O produto, contudo, permanece o mesmo. A mudança é puramente de posicionamento: de vilã da automação a parceira do trabalhador. A questão que fica é se a manobra é suficiente para reverter uma imagem pública profundamente negativa, construída sobre a ansiedade da substituição de empregos por máquinas, um sentimento compartilhado por mais da metade dos americanos, segundo pesquisas. A reportagem original é da Fast Company.

Do 'ragebait' ao 'hopecore'

A estratégia inicial da Artisan foi um caso clássico de ragebait: usar uma mensagem provocadora para gerar engajamento e visibilidade massiva. O CEO, Jaspar Carmichael-Jack, admitiu que o slogan rendeu bilhões de impressões para a marca. O objetivo era chocar para se tornar conhecido, e a missão foi cumprida com sucesso, ainda que ao custo de se tornar “a empresa mais odiada de São Francisco”, como ironiza o próprio vídeo de reposicionamento.

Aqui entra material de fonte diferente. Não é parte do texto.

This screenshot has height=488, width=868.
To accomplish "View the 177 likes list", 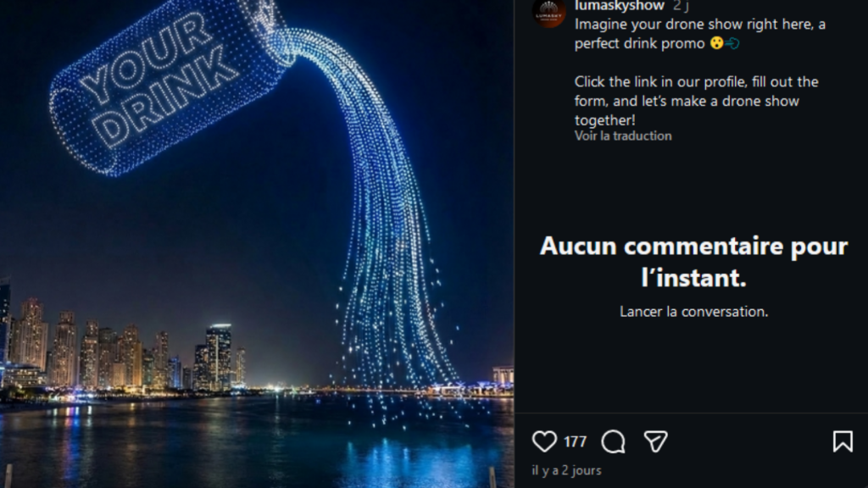I will [576, 441].
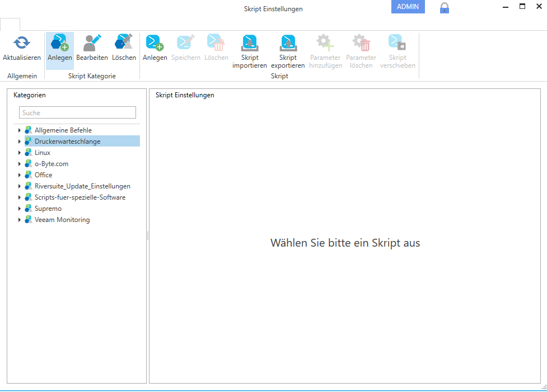Viewport: 547px width, 392px height.
Task: Select the o-Byte.com category
Action: [51, 164]
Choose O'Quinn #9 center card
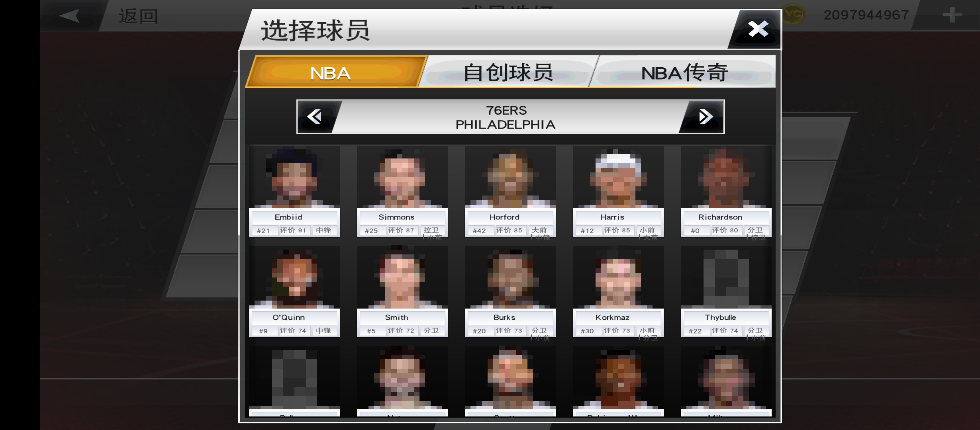The image size is (980, 430). [x=294, y=291]
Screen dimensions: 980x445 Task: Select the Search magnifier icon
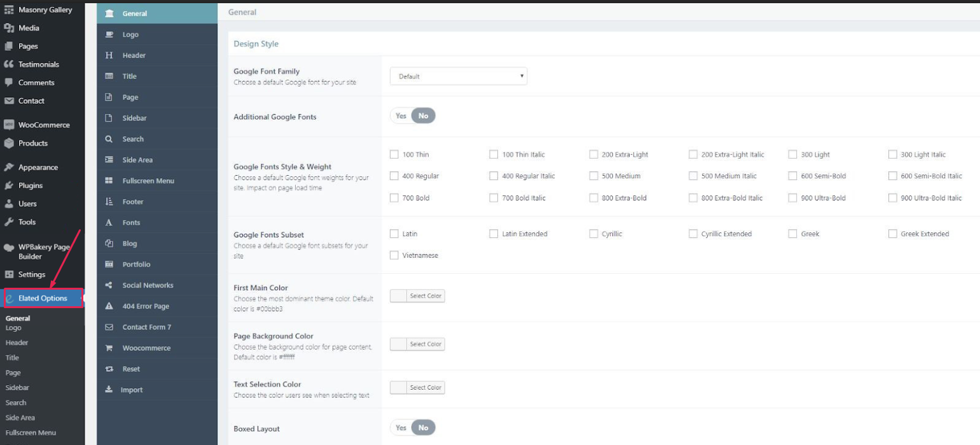(x=109, y=139)
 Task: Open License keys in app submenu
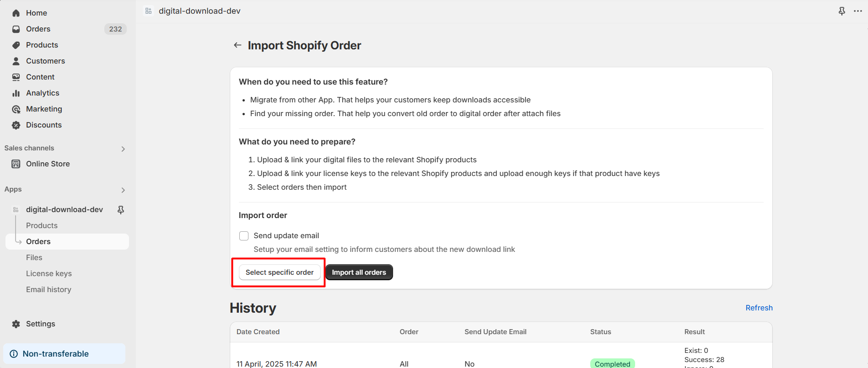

A nova fase adota o que se poderia chamar de hopecore. Em um vídeo promocional, a empresa agora argumenta que o trabalho repetitivo é um desperdício do potencial humano. “Eles me construíram para fazer o trabalho que vocês não deveriam estar fazendo”, narra a própria IA, Ava. O esforço de rebranding inclui cobrir seus antigos outdoors com mensagens como “Não pare de contratar humanos” e “Eu não vou tomar o seu emprego”. A tese do CEO é que “o ponto nunca foi ter menos humanos, mas parar de desperdiçá-los em um trabalho que nunca foi humano para começo de conversa”.

Uma batalha de reputação

A Artisan reconhece que tem uma montanha de relações públicas negativas para escalar. O novo discurso está mais alinhado ao sentimento do público, mas o estrago reputacional pode ser duradouro. Recentemente, a empresa voltou a viralizar, desta vez por uma foto de seu escritório que gerou comentários hostis nas redes sociais, com usuários afirmando que o local deveria ser “bombardeado”.

Carmichael-Jack reagiu à hostilidade com uma tentativa de leveza, afirmando que, “como uma empresa pró-humanos, agora estamos do lado deles”. A resposta ilustra o delicado equilíbrio que a Artisan tenta encontrar: reconhecer o ódio que gerou enquanto tenta convencer o mercado de que sua nova identidade é genuína. O caso se torna um experimento em tempo real sobre os limites do rebranding na era da IA, testando se uma empresa pode se dissociar de uma mensagem anti-trabalhador sem alterar a tecnologia que a fundamenta.